In order to continue with the reweighting analysis, let us assume a world where the distribution of female authors is the same as the distribution of male authors. That is, the probability of a female author of being in group $g$ is the same of a male authoer in group $g$. However, assume that the means of each group remain the same. Then, we can calculate the "counterfactual" mean for the female authors group, or group $b$: 

$\bar{y}^{b}_{counterf} = \sum_{i \in g}{\bar{p}^{a}_{g}\bar{y}^{b}_{g}} = (\bar{x}^{a})'\hat{\beta}^{b}$


In [69]:
ybar_b_cf = np.dot(xbar_a, beta_b)

print("The calculated ybar_b counterfactual mean is: ", ybar_b_cf)
print("Adjusted selection gap: ", ybar_b_cf - ybar_a)
print("Actual gap: ", ybar_b_actual - ybar_a_actual)

The calculated ybar_b counterfactual mean is:  0.01656281603606705
Adjusted selection gap:  0.012546514577204609
Actual gap:  -8.111627367725707e-05


Comparing the actual gap, $\bar{y}^b - \bar{y}^a$ to the counterfactual gap, $\bar{y}^{b}_{counterf} - \bar{y}^a$, we can see that the adjusted selection gap is actually much larger in magnitude when compared to the actual calculated gap. The adjusted selection gap uncovers how much of the actual gap between groups is caused by the distribution across categories $g$ as opposed to differences within categories. Thus, while the actual selection gap of the adjusted selection gap is a weighted average of the difference in probability of becoming a new fellow across categories of # of top 5 journal publications.

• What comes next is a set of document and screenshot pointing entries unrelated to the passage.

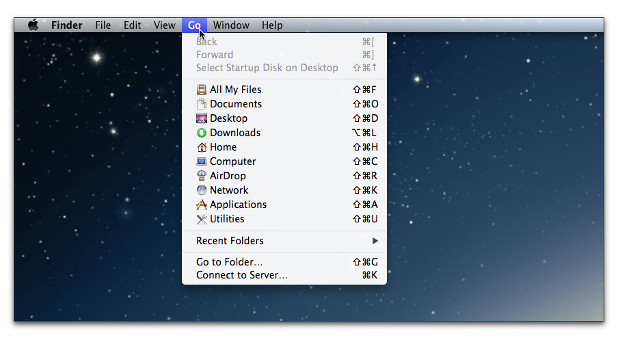Choose Go to Folder… menu item
Image resolution: width=618 pixels, height=338 pixels.
(x=229, y=262)
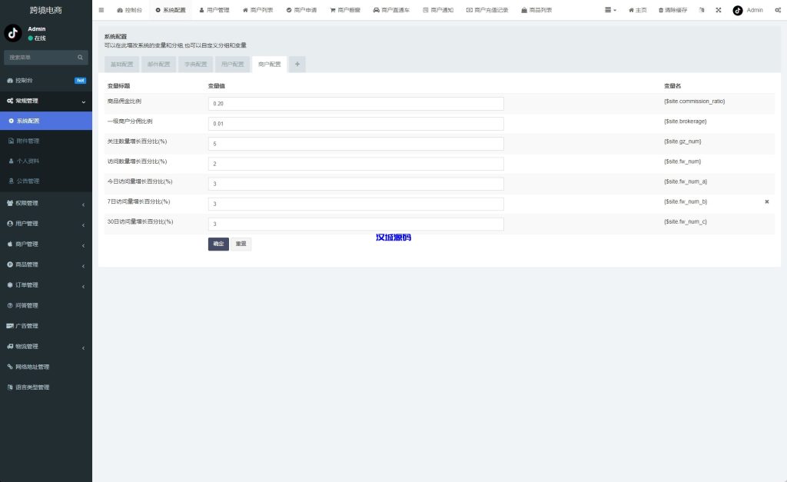Click the TikTok avatar next to Admin in top bar

[x=738, y=10]
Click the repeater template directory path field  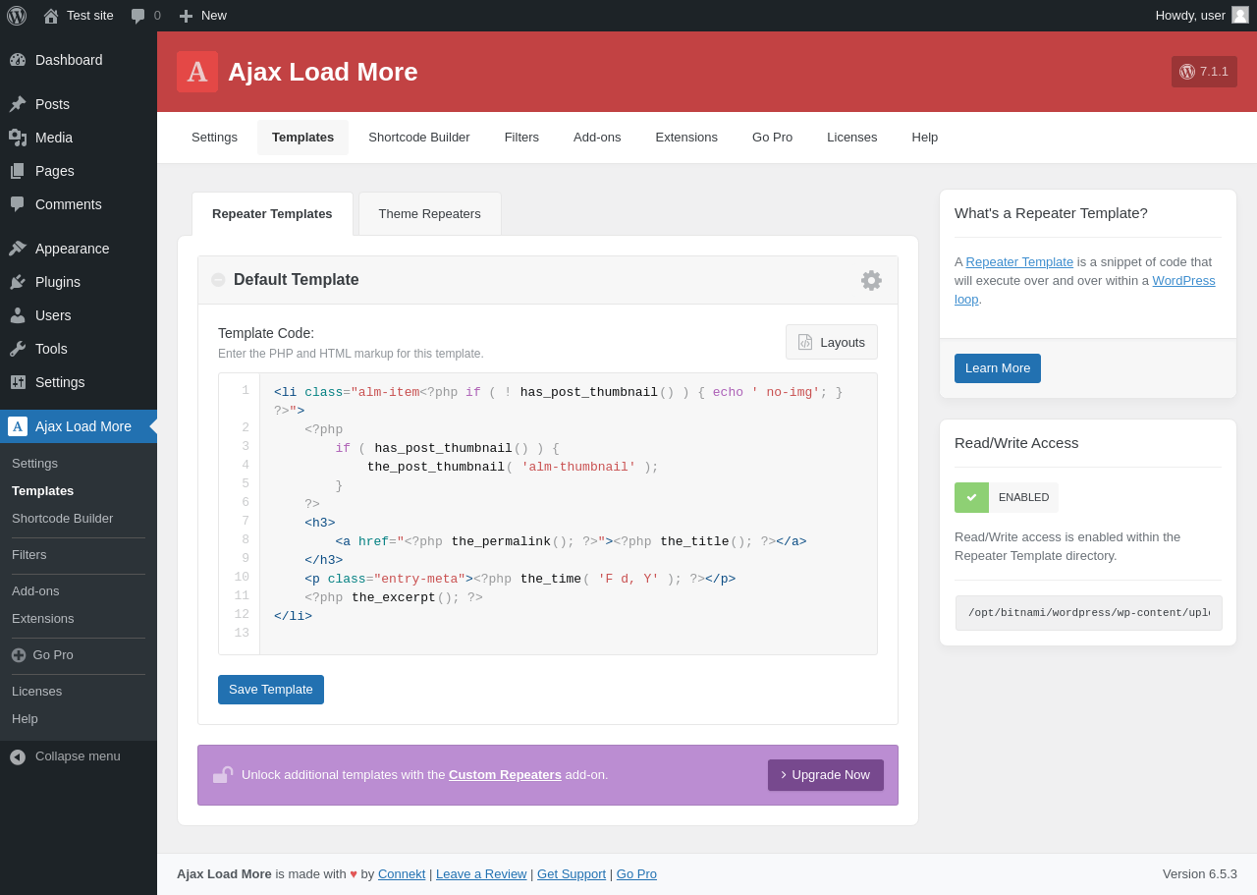1088,613
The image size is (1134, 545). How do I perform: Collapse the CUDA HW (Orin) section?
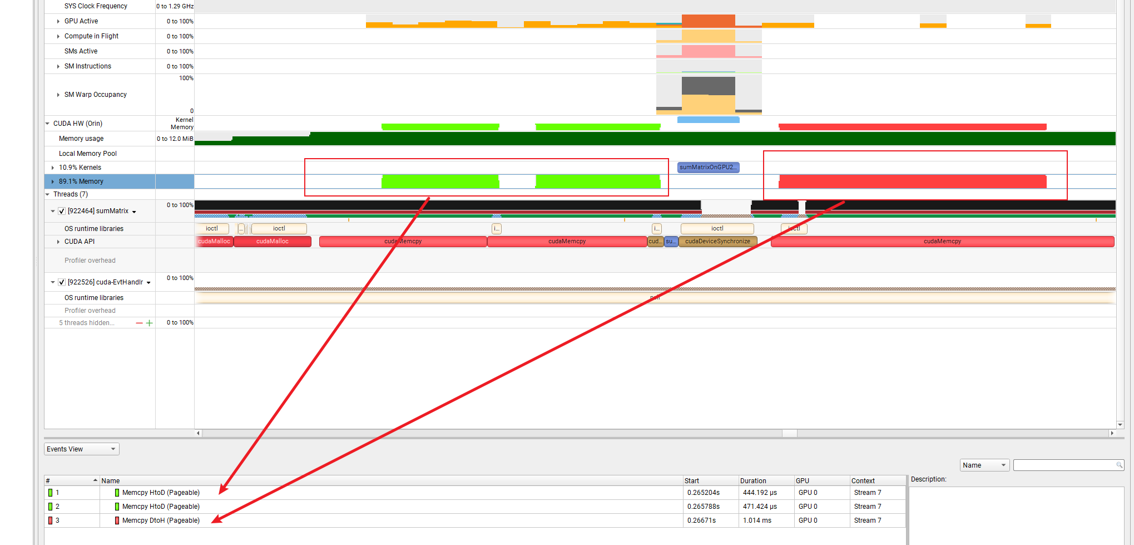pyautogui.click(x=48, y=124)
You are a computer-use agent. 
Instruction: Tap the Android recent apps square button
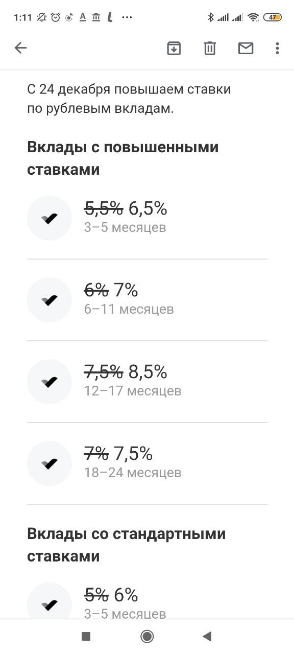(86, 636)
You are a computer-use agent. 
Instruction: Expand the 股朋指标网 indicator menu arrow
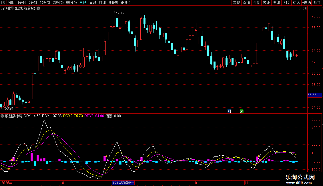[x=2, y=116]
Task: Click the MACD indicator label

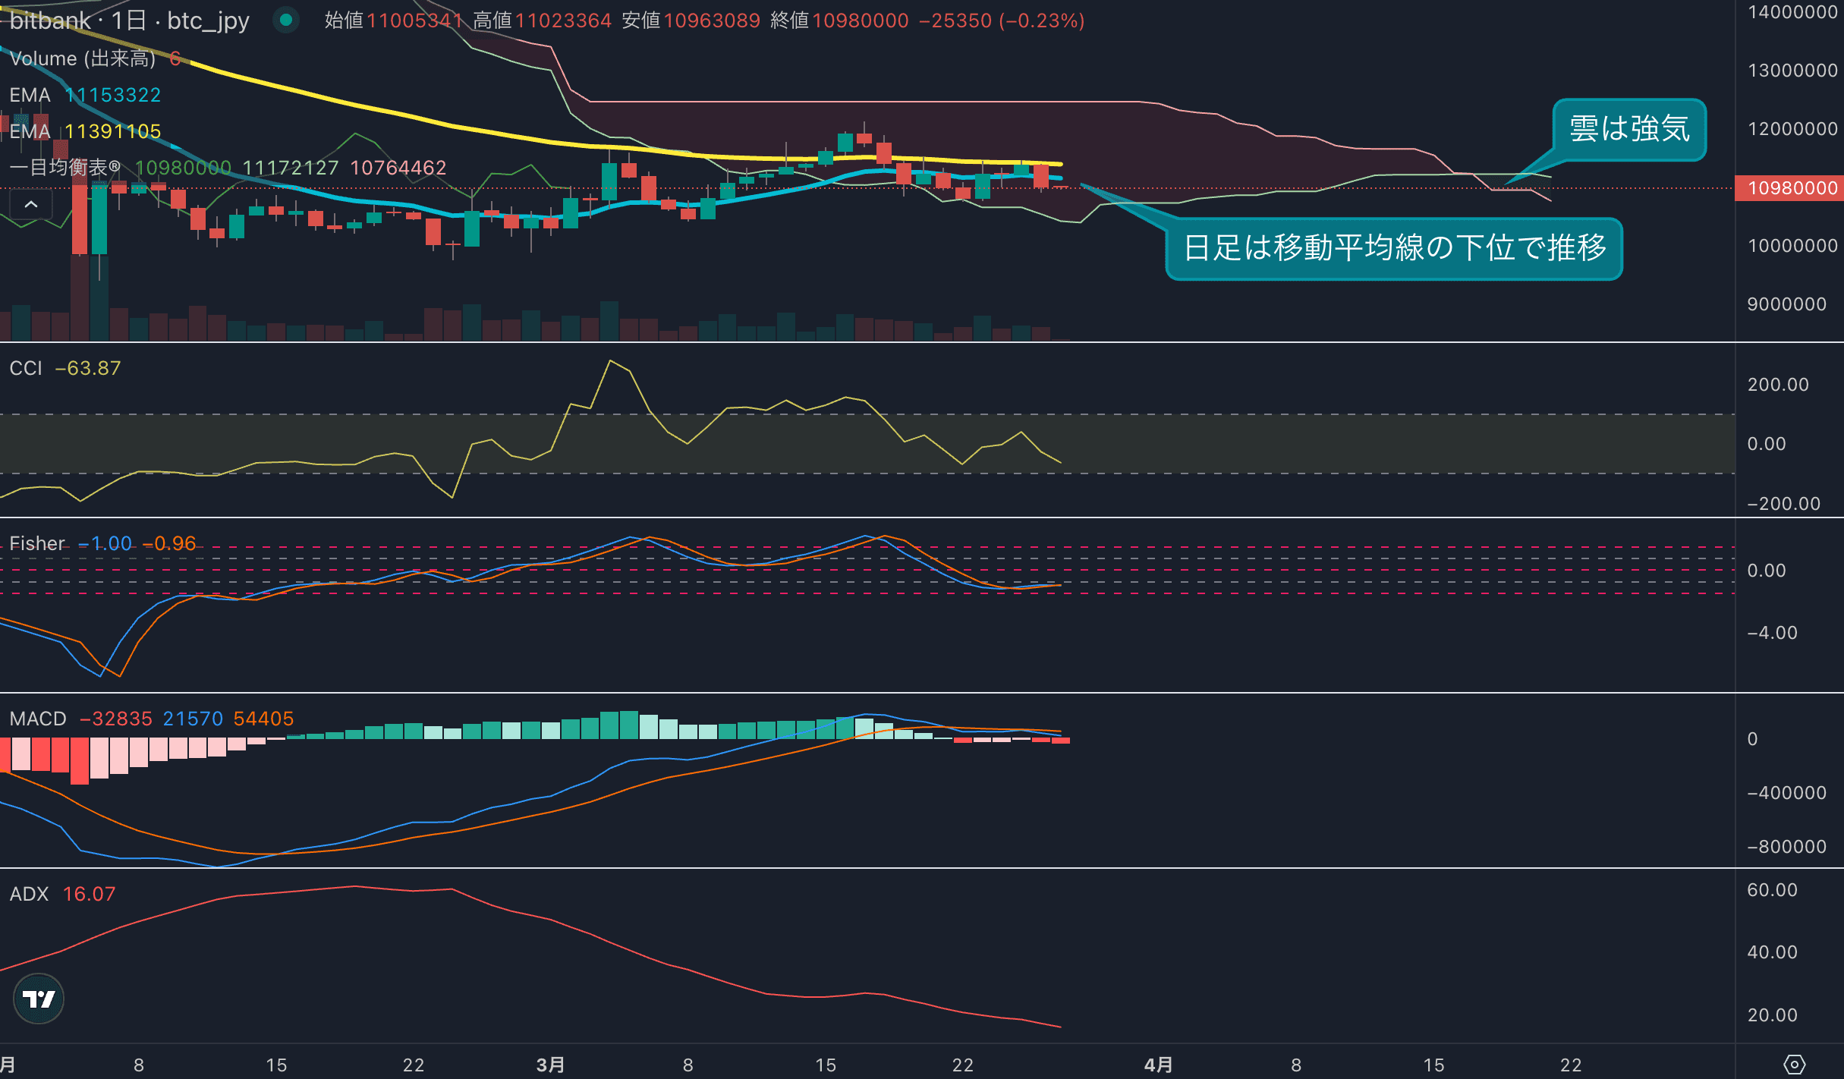Action: [x=38, y=719]
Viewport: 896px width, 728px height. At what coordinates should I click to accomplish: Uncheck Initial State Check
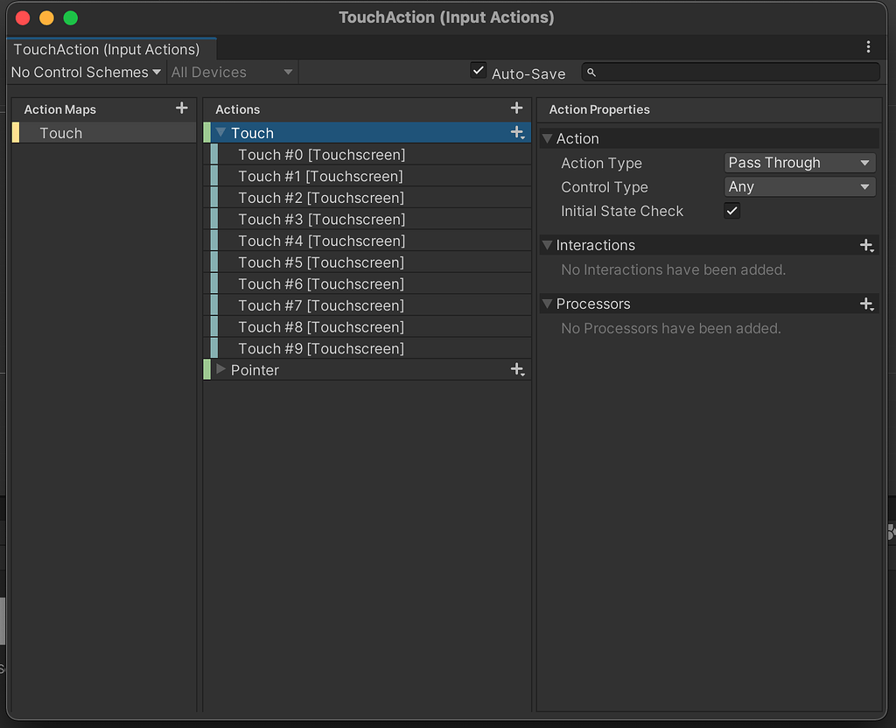coord(732,210)
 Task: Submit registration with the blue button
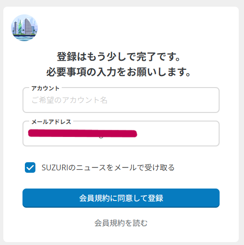[x=121, y=198]
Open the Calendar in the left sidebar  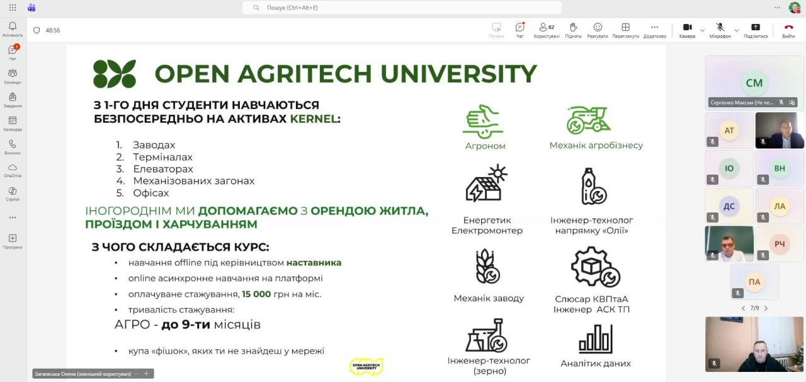13,123
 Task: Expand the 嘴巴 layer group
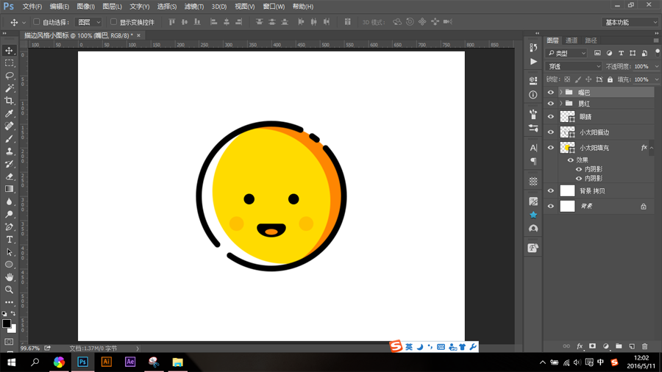pyautogui.click(x=560, y=93)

Looking at the table from above where we calculated the mean within each group of becoming new fellows, we can infer that the reason we see a bigger positive effect for females when they are redistributed to look like men may be because of the way the men are distributed. There is a much higher fraction of all male economists with previous publications when compared to fraction of all female economists with previous publications when looking at those with >5 top5 publications. Thus, we can infer that those with higher numbers of top 5 publications would be more likely to become new fellows. By redistributing the females to look like men in this case, there is a larger positive effect for them to become new fellows if they have more top 5 journal publications. 

Thus, through reweighting, we find greater nuance within the actual selection gap. This analysis suggests that while the selection gap is small, each subgroup is selected according to a different criteria due to fundamental differences within each group. This data could speak towards a push for greater diversity within the Econometric Society, as well as provide a piece of evidence of how bias within the field of economics is being addressed.